The flood of press releases making this announcement and similar optimistic reports from private industry, however, have tended to set back public acceptance of residential PV systems.
''Why put it in now, when it will be cheaper down the road,'' most people reason.
PV modules, in fact, have slightly increased in price during the past two years - and there is no guarantee that the department's goal will be achieved so soon. In addition, the trend in industry, with the backing of the present Reagan administration, is the development of large low-cost PV systems for the utility companies rather than smaller systems for the individual.
And yet, as those individuals already using domestic PV systems point out, photovoltaic systems can make it possible for every home and building to be its own power station. If a tree falls across conventional power lines in a storm, it plunges a whole area into darkness.
The PV-powered home, immune to this type of disruption, is generally safe from similar, storm-related damage, too, as the panels are open to the sun and generally clear of overhanging tree limbs.
The current PV cost is a little under $10 a peak kilowatt, down dramatically from $1,000 just 15 years ago. This makes PV competitive with home diesel generation right now and also for remote homes where running the power line could cost $5,000 or more.
On average, a single panel of PV cells will produce 11 amperes of electricity (2 amperes an hour) given 5 1/2 hours of sunshine. That's enough to run two 15 -ampere lights for three hours, plus a cassette/AM-FM/stereo for two hours and a black-and-white television set (12 volts) for an hour.

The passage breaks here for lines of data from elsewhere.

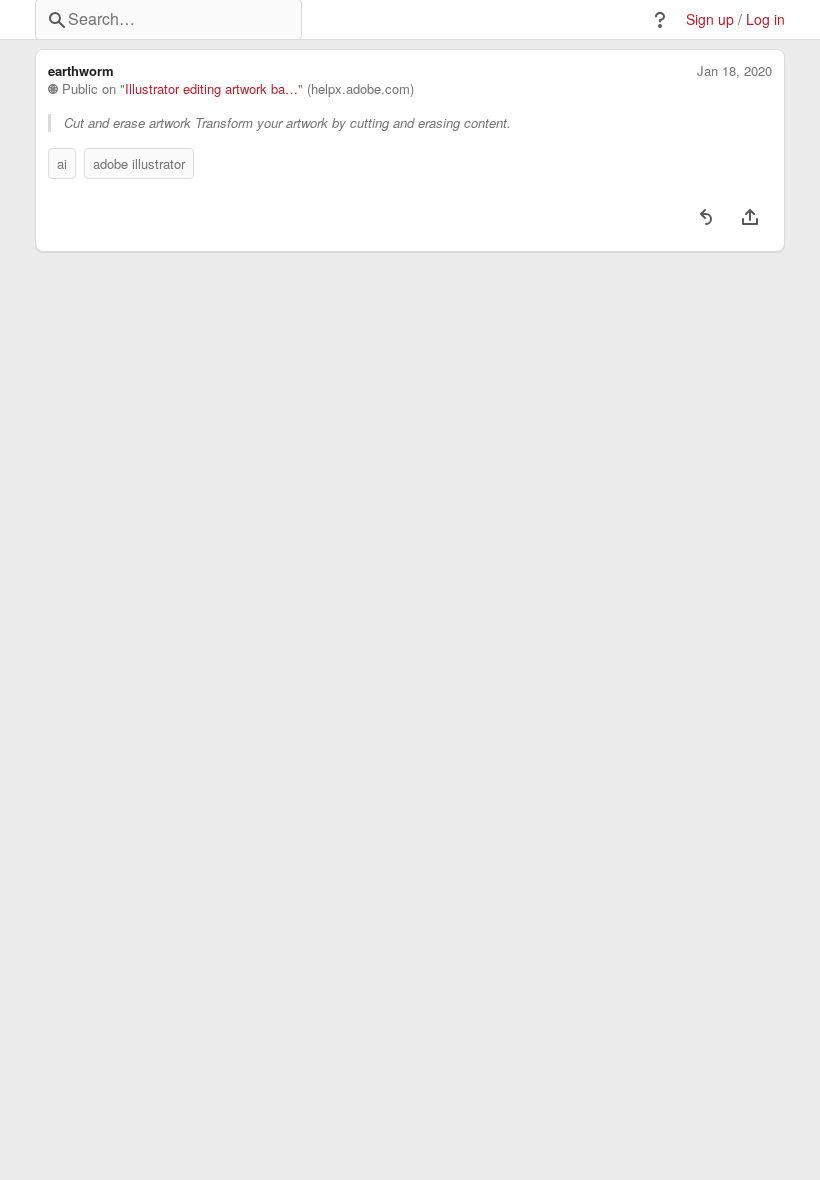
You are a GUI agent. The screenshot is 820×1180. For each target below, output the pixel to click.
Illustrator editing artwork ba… (211, 89)
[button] (660, 20)
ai (62, 163)
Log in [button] (765, 19)
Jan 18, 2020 (734, 71)
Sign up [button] (710, 19)
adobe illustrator (139, 163)
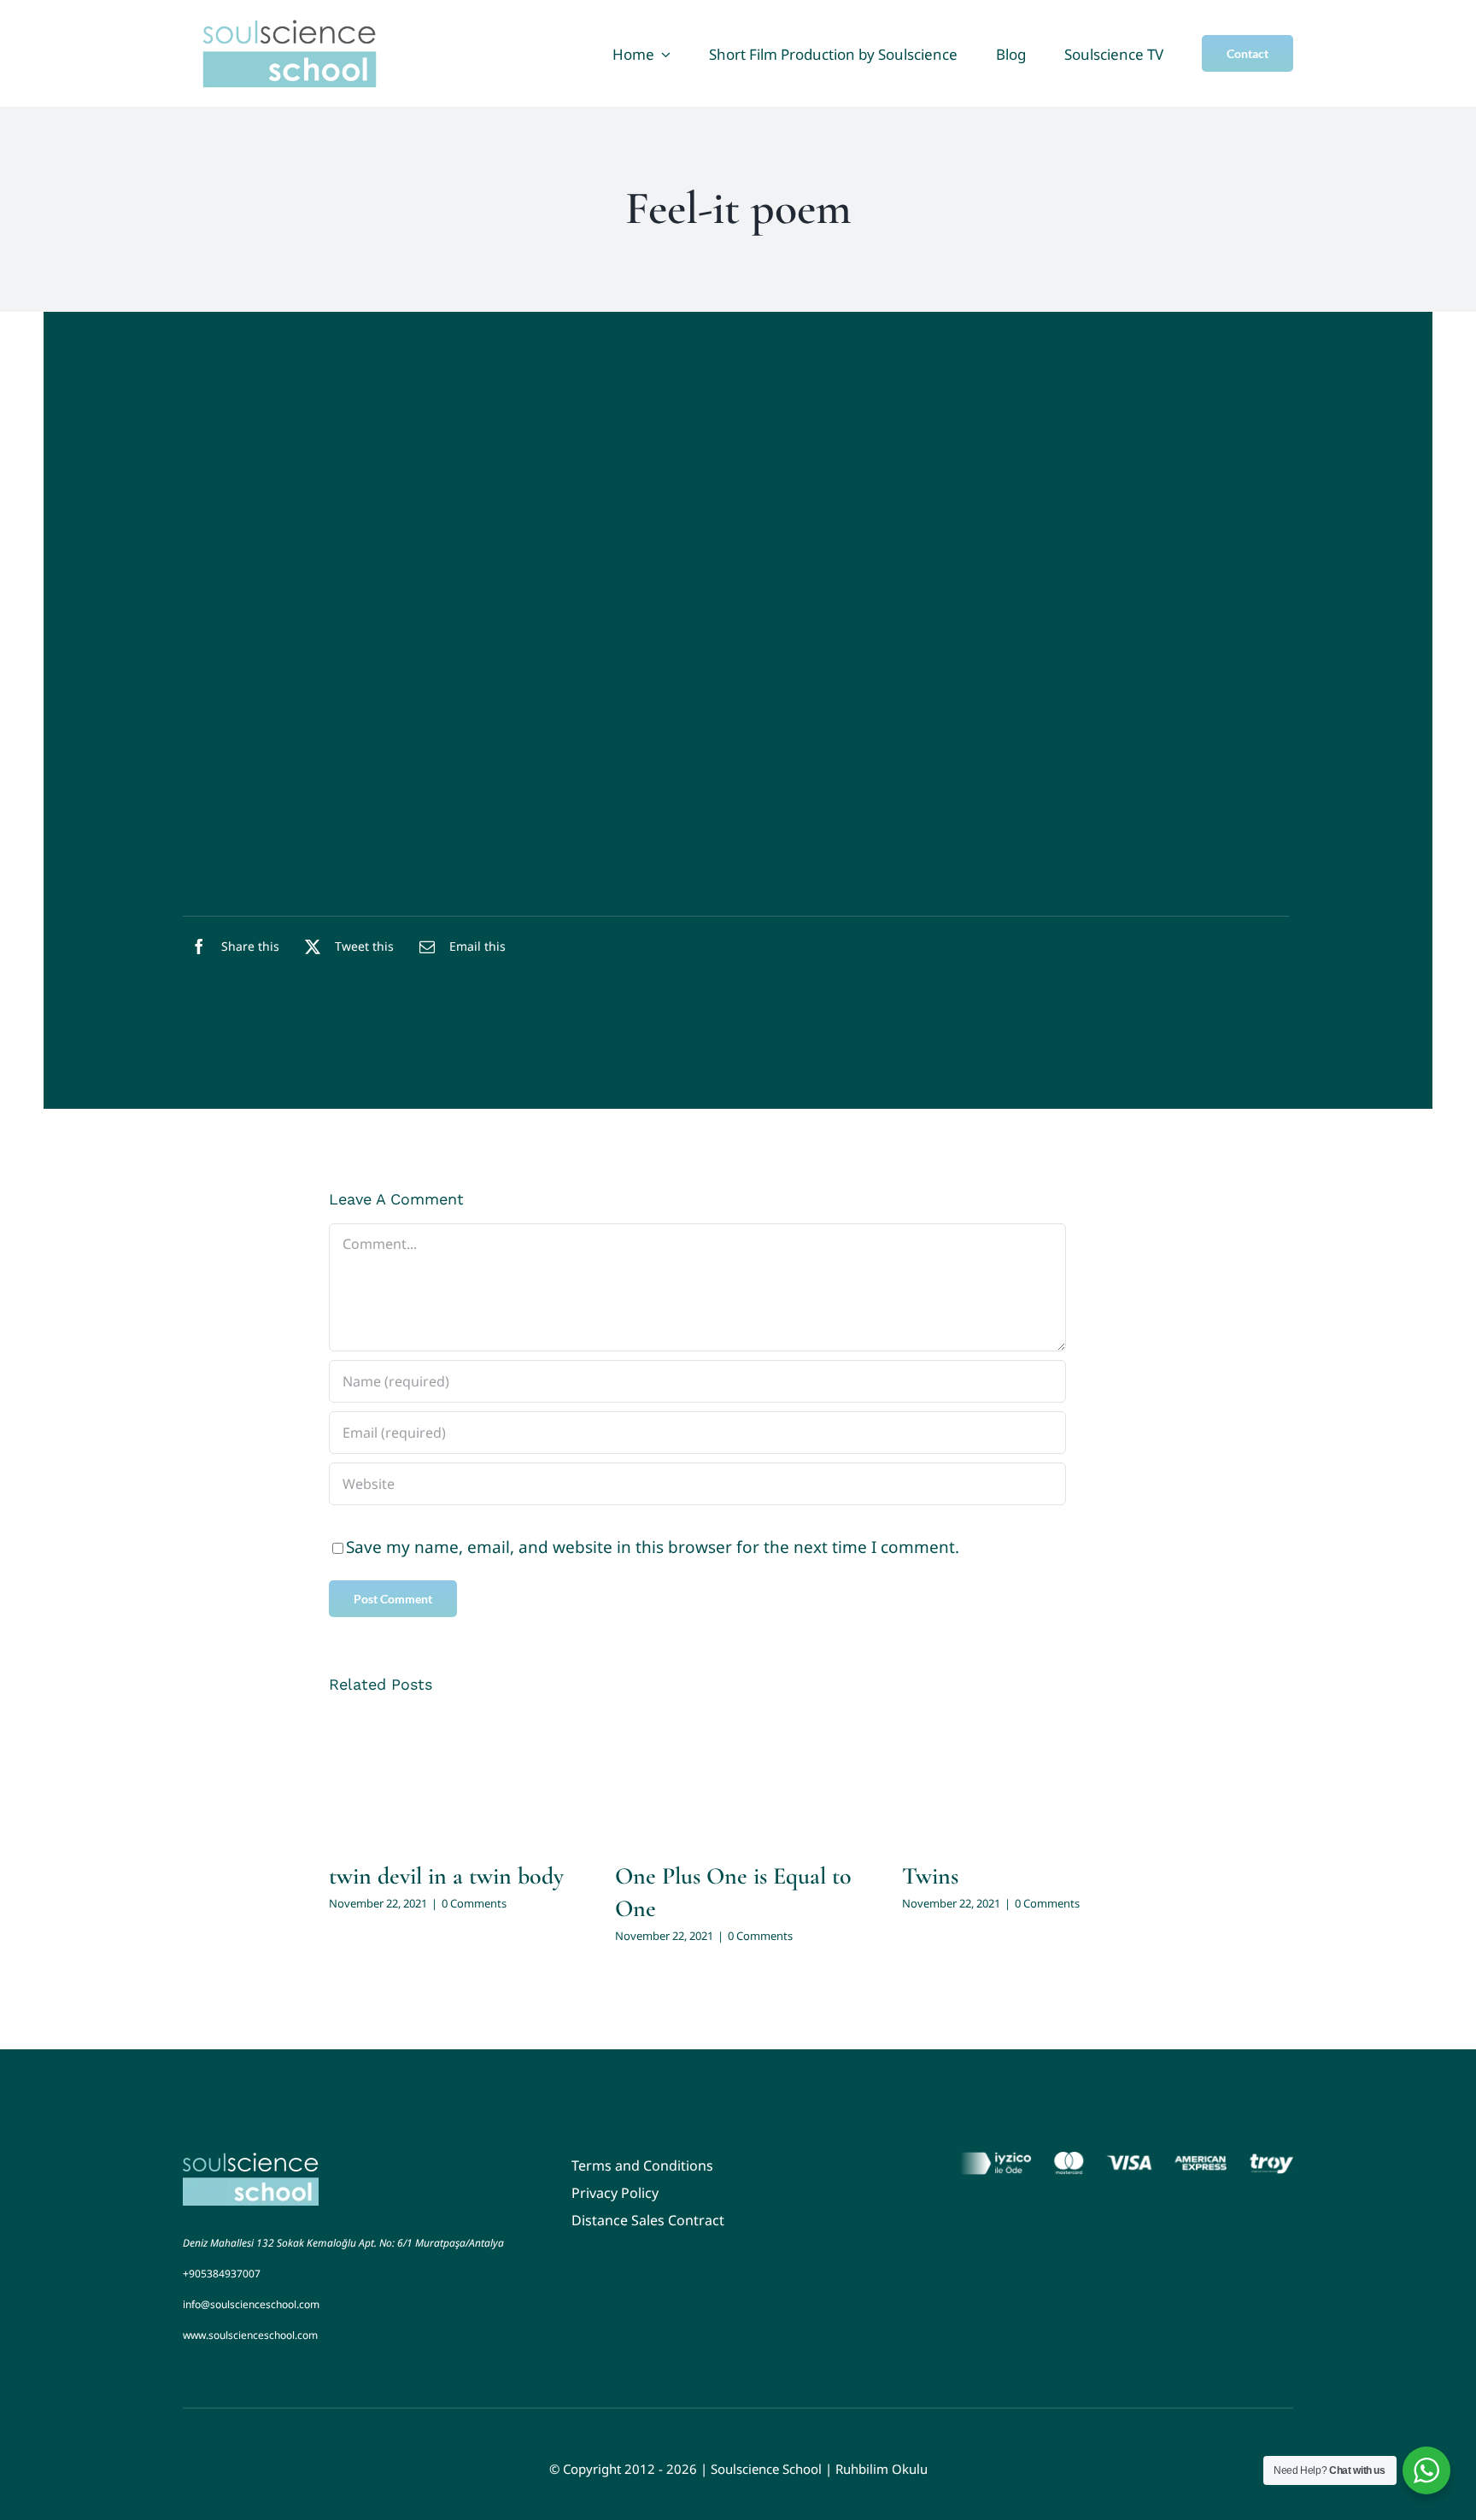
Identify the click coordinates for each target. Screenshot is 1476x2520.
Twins (930, 1875)
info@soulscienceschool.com (251, 2304)
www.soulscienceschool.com (250, 2335)
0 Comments (474, 1903)
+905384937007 (222, 2273)
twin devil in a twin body (446, 1875)
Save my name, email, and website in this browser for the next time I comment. (652, 1547)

As a matter of fact, there would then be enough power left over for six minutes of intermittent use by a kitchen blender.
Steven Strong, whose Solar Design Associates of Lincoln, Mass., recently broke ground for the country's first full-size stand-alone PV home, says photovoltaics will spread around the country in the coming decade by what he sees as the ''trickle-down, trickle-up'' pattern of demand.
Trickle-down influence will come from those affluent homeowners who want to be the first to use innovative products and install large PV systems. Trickle-up pressure will come from the growing number of people who have settled far from conventional power lines and find it economical to turn to PV panels for basic lighting and other needs.
The two market segments will grow steadily closer, according to Strong, creating a demand that will be large enough to justify full-scale PV production with the attendant economies of scale.
About 10 percent of the energy consumed in the United States by the ultimate user is electricity. Yet it takes fully 30 percent of all energy used in the US to produce that 10 percent, because of inefficiencies in production and transmission. PV transmission loss from the roof into the house is nonexistent by comparison. In any event, the original energy is free.
Meanwhile, as Joel Davidson, who powers his own remote Arkansas home with a 6 -panel system, sees it: (for those who use electricity conservatively,) ''the good news on photovoltaics is not 1986 or anytime this decade. It is now.''
''Solar Electricity. Making the Sun Work for You'' ($12.95) is an excellent backgrounder, written in nontechnical language for the layman interested in photovoltaics. It is available from Monegon Ltd., 4 Professional Drive, Gaithersburg, Md. 20760.